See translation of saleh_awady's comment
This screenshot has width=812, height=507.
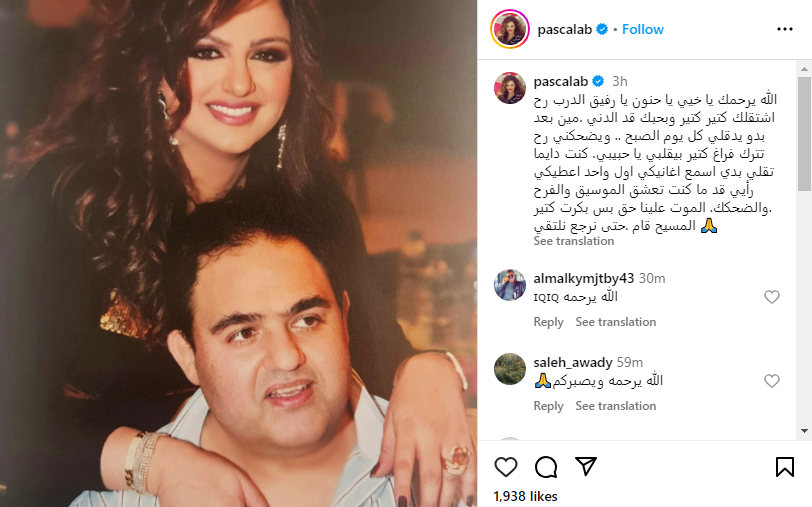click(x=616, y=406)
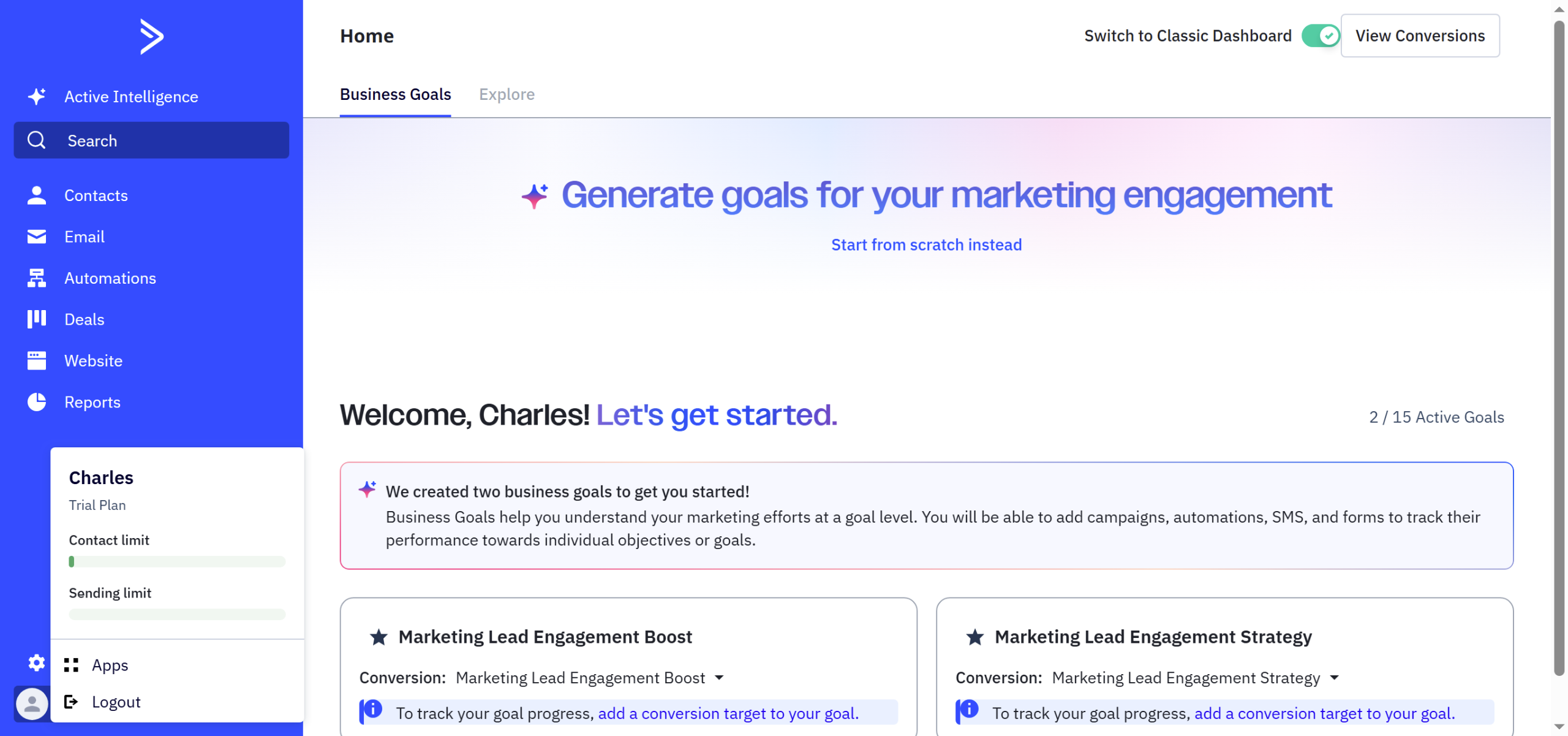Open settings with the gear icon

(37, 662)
**********
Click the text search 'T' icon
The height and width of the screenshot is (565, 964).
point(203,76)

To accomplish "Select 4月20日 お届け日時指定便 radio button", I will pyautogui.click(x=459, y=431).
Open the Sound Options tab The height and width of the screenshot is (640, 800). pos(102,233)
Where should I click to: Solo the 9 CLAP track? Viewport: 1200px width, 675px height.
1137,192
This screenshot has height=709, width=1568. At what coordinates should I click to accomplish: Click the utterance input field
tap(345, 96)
**********
Requirement:
The listing above holds a line with "Click the text search 'T' icon" and a line with "Open the Sound". Print the stretch from the first through the second, exactly and alone.

Task answer:
Click the text search 'T' icon
The height and width of the screenshot is (565, 964).
point(203,76)

To accomplish "Select 4月20日 お届け日時指定便 radio button", I will pyautogui.click(x=459, y=431).
Open the Sound Options tab The height and width of the screenshot is (640, 800). pos(102,233)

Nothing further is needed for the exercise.